[Supplied records — start]
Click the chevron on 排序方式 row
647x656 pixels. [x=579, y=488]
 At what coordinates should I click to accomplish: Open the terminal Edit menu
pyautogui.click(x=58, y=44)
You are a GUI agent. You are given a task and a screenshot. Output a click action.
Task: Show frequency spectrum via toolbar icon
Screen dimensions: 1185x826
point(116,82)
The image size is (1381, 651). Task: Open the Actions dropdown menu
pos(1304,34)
[Supplied records — finish]
→ **Problem to solve**
The answer must be an exact copy of every record above.

→ **Response to this exercise**
Click the chevron on 排序方式 row
647x656 pixels. [x=579, y=488]
 At what coordinates should I click to accomplish: Open the terminal Edit menu
pyautogui.click(x=58, y=44)
You are a GUI agent. You are given a task and a screenshot. Output a click action.
Task: Show frequency spectrum via toolbar icon
Screen dimensions: 1185x826
point(116,82)
The image size is (1381, 651). Task: Open the Actions dropdown menu
pos(1304,34)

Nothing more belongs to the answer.